Il y a cinq ans jour pour jour débutait l’acte 1 des gilets jaunes. Coup d’envoi de la plus grave crise sociale en France depuis mai 68 avec des mois de mobilisation partout en France. Ce mouvement aura marqué durablement le premier quinquennat d’Emmanuel Macron et aura laissé des traces dans la société française.
En 2018, la grogne couve déjà depuis le mois d’octobre. Mais l’étincelle, c’est la hausse de la taxe sur les carburants. Le gouvernement n’a pas voulu retirer à l’époque. Pétitions en ligne, vidéo sur YouTube, groupe Facebook, le mouvement, sans véritable coordination se structure sur les réseaux sociaux. Très vite, il cristallise plusieurs revendications sur le pouvoir d’achat et la justice fiscale et sociale. L’appel à manifester avec un gilet jaune de sécurité, que tout automobiliste est tenu de posséder, va surprendre le gouvernement par son ampleur.
« Les gilets jaunes auront marqué l’histoire de France. L’un des points positif, c’est qu’il a libéré la parole. Les Français n’ont plus eu peur de parler de leur misère » estime Jacline Moureaud, l’une des figures du mouvement à l’époque. « Ce mouvement est né de la base et s’est toujours défié de toute émergence d’un leader. C’était sa force et sa faiblesse » rappelle Christian Le Bart politologue à Science Po Rennes, auteur du livre "petite sociologie des gilets jaunes" aux presses universitaires de Rennes.
Le mouvement a été aussi marqué par des violences. Le 1er décembre 2018 à Paris, la manifestation sur les Champs Élysées prend des allures d’insurrection avec des dégradations à l’arc de Triomphe. Au Puy-en-Velay, des manifestants tentent d’incendier la préfecture. La réponse policière a elle aussi laissé des traces. Les ONG de défense des droits de l’homme considèrent qu’elle a été disproportionnée.
« La réponse a constitué en partie des entraves à la liberté de manifester et l’utilisation d’une force excessive et abusive avec notamment l’augmentation des tirs de LBD. On a dénombré 2400 blessés entre novembre 2018 et 2019 » précise Domitille Nicollet, chargée de plaidoyer sur le droit de manifester et les violences policières à Amnesty International France.

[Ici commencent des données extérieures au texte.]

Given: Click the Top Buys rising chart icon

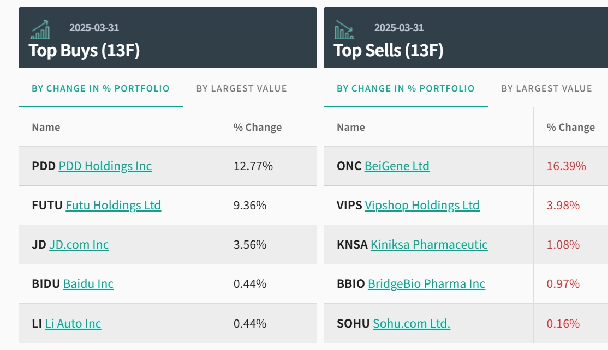Looking at the screenshot, I should 40,29.
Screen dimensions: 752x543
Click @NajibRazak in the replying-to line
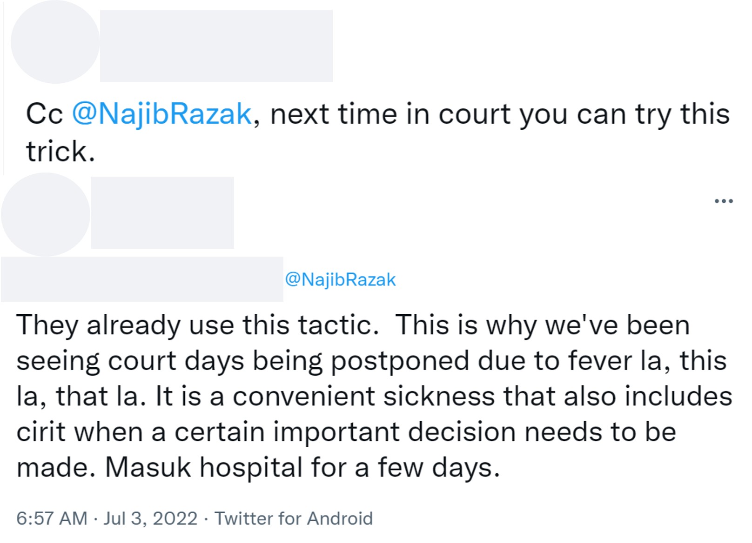click(x=340, y=279)
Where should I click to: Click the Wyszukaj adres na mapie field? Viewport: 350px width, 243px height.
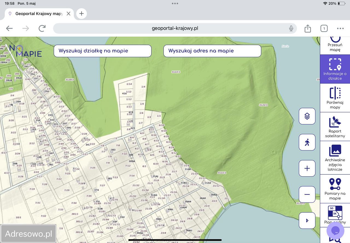(x=212, y=51)
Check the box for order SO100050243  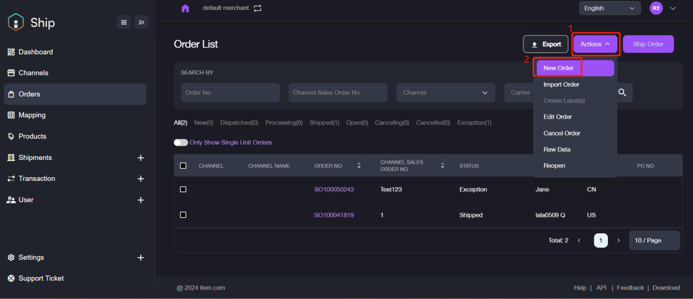coord(183,189)
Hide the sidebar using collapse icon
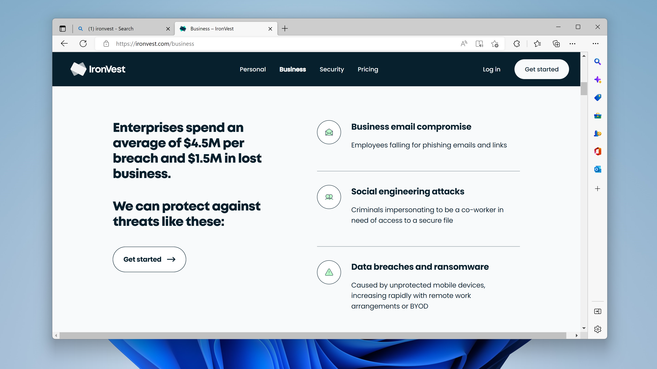This screenshot has height=369, width=657. (598, 311)

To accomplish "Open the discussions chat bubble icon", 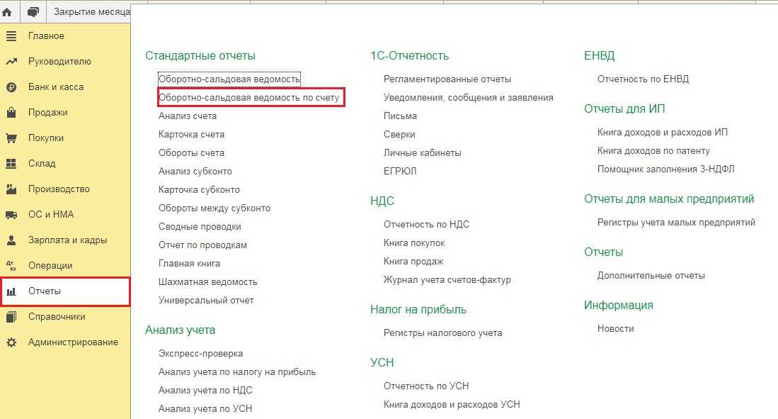I will pos(33,12).
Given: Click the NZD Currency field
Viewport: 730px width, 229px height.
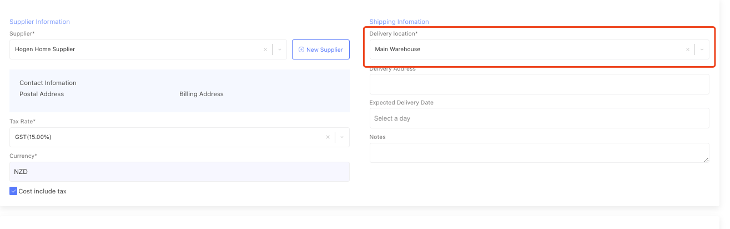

Beaucoup d’ex gilets jaunes considèrent qu’il n’y a jamais eu de réponse politique à la crise. Malgré les cahiers de doléances suivis d’un grand débat national voulus par Emmanuel Macron pour tenter de retisser le dialogue. « La structure du mouvement n’a pas aidé l’Etat, mais la réponse politique reste assez sidérante de désinvolture. L’exécutif a été davantage dans le symbolique que le concret » relève Christian Le Bart.
5 ans après, le contexte social ne s’est pas amélioré et s’est même dégradé, mais un retour des gilets jaunes semble improbable. « Il y a eu une conjonction très ponctuelle entre des gens prêts à s’engager et une conjoncture. Les gilets jaunes ce n'est pas un groupe, un parti ou un syndicat. Ils sont nés d’initiatives individuelles; Les conditions assez miraculeuses du mouvement pourraient se retrouver mais pas en ce moment » souligne le politologue. « Le mouvement a été spontané. Un caractère impossible a reproduire aujourd’hui. Le gouvernement a posé des verrous. Mais c’est ancré dans le cœur des Français et ça peut potentiellement donner de nouvelles formes de contestations » prévient Jacline Moureaud.